■ Excerpt to read ■

*** Block opens ***

Wednesday, 28 November 2012

Bradford - City of light and real curry

 A few weeks ago, we had a day out to Bradford.
We usually go to Bradford to go in the Media museum, 
so I've never explored the city before.

 We explored the area know as 'Little Germany',
which was the centre of textile warehousing
in the late 19th century in Bradford.

Rosanna was really surprised when she sat down, 
I think she was expecting a comfy seat, not a cold stone sculpture!

 We then took the children for their first proper curry.

Geoff and I ordered mild curry, 
but Immy went for a medium, notice the pink cheeks!

 Warmed up by the curry, we headed into the lights of Bradford.

 A real life 'In the night garden'

Tuesday, 20 November 2012

Only Smarties have the answer...

 The girls were looking at equations with unknowns, e.g 2x+5=9
I used smarties to replace the x in the equations. 
So I'd put 2 smarties(on the paper) +5 =9.
And posed the question, what is each smartie worth? 
Answer 2

 Next the girls, gave each colour of smartie a value and then wrote an equation, replacing the smartie with a letter.
For example, if they'd used blue smarties, they then wrote an equation with b.
5B + 12 =62, 
So the blue smartie had been given a value of 10.

 With Reuben and Rosanna, I did smartie addition and subtraction.

 Repeating patterns.


 Symmetrical patterns.

 My husband had never heard the phrase 'Only smarties have the answer'
Do you remember this ad from the 90's?


We made gloop, 2 parts cornflour to one part water.

Roll some of the cornflour into a ball in your hand, 
as soon as you stop rolling it acts as a liquid and runs through your fingers.

Pinch and punch the mixture, it feels differently when you apply pressure to it.

It's really therapeutic, rolling, pinching and then letting it run through your fingers.

Even the dinosaurs enjoyed it!

Cornflour is made of lots of long, stringy particles. They don't dissolve in water, but they do spread themselves out. This allows the gloop to act as both a solid and a liquid. When you roll the mixture in your hands or apply pressure to it, the particles join together and the mixture feels solid. But if it is left to rest or is held up and allowed to dribble, the particles slide over each other and it feels like a liquid.

*** Block closes ***

■ Data section ■
*** Block opens ***

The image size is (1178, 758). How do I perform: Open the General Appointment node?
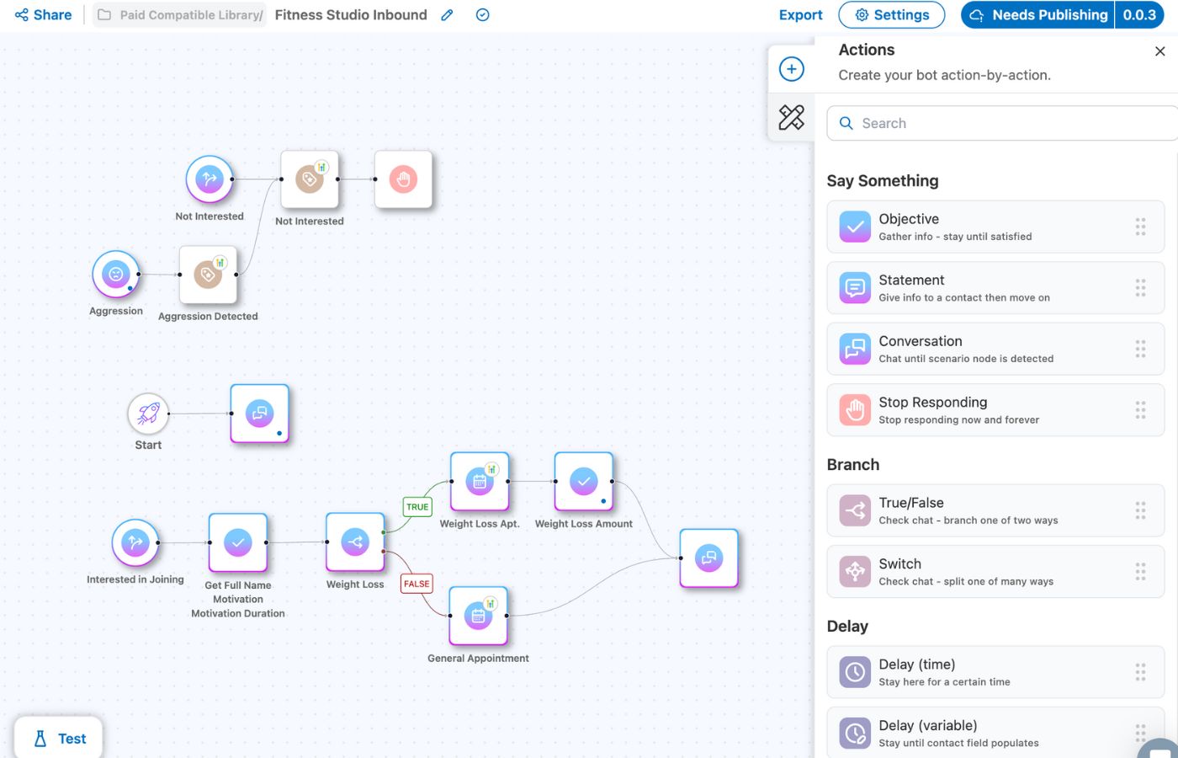click(478, 616)
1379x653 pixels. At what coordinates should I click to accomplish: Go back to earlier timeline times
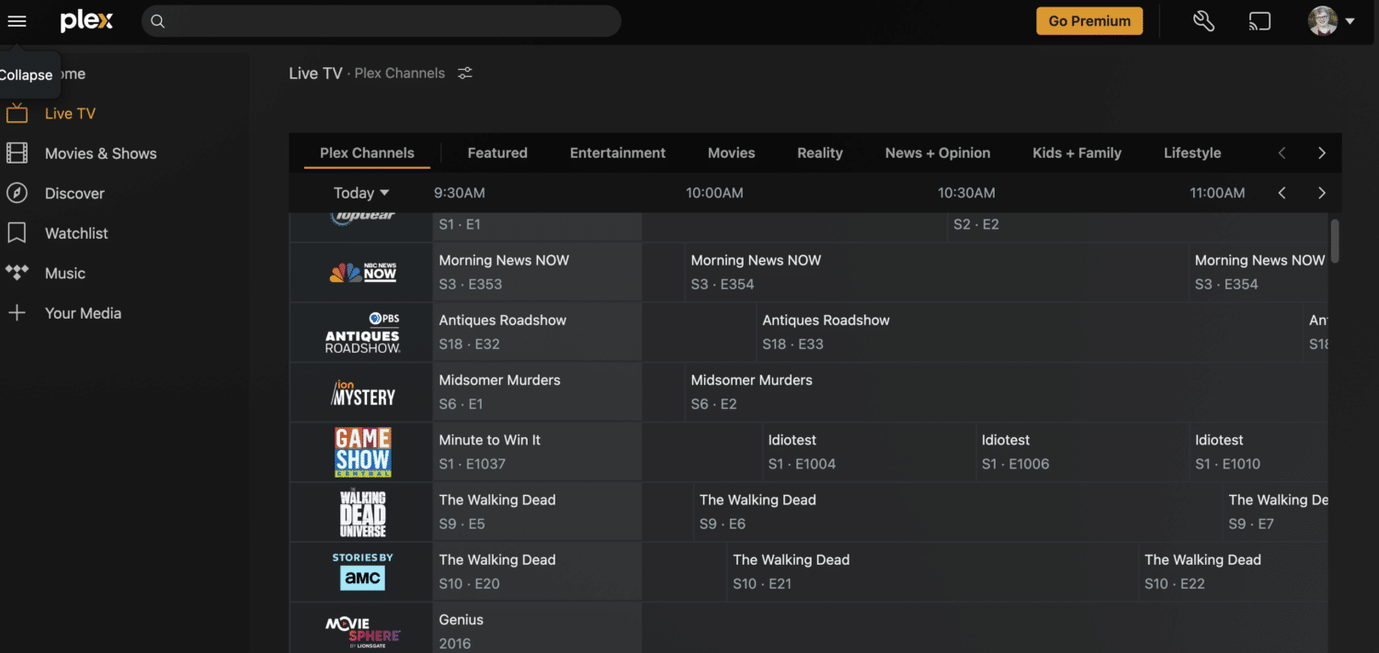tap(1282, 193)
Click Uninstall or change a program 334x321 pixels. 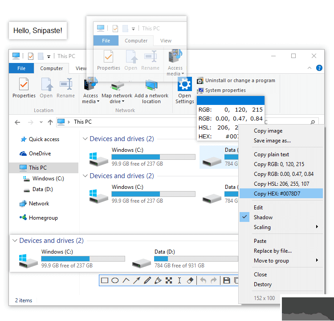click(x=240, y=80)
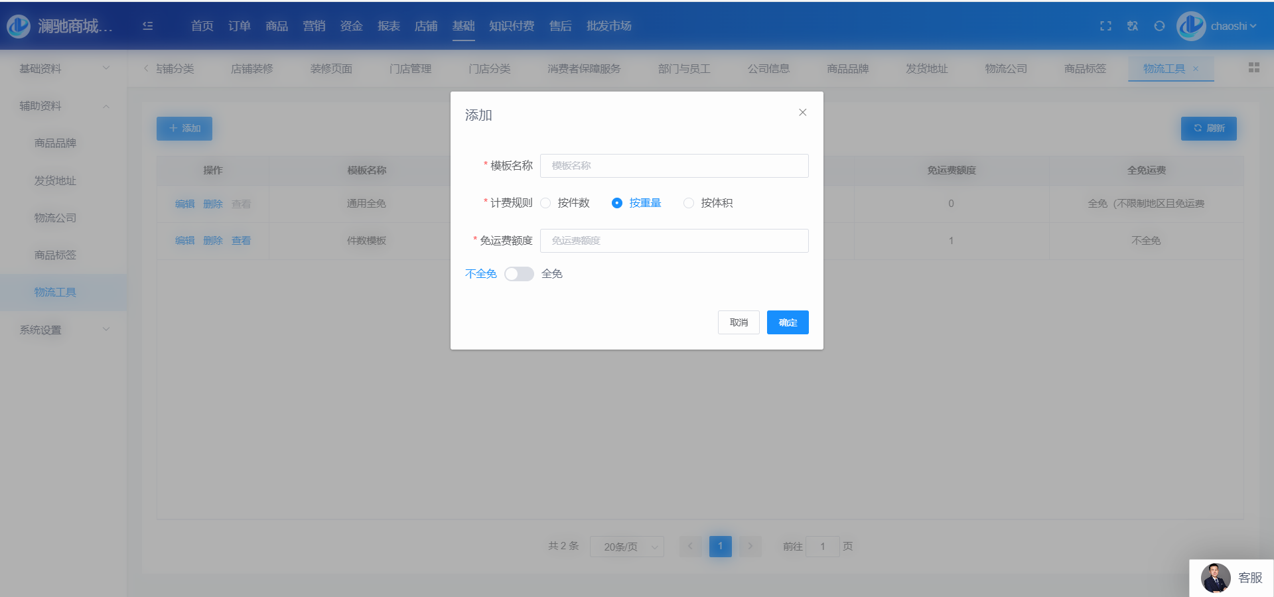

*** Block closes ***

■ Task ■
Reproduce word for word the portion of the family blog above between "Bradford - City" and "century in Bradford.", inclusive.

■ Written answer ■
Bradford - City of light and real curry

 A few weeks ago, we had a day out to Bradford.
We usually go to Bradford to go in the Media museum, 
so I've never explored the city before.

 We explored the area know as 'Little Germany',
which was the centre of textile warehousing
in the late 19th century in Bradford.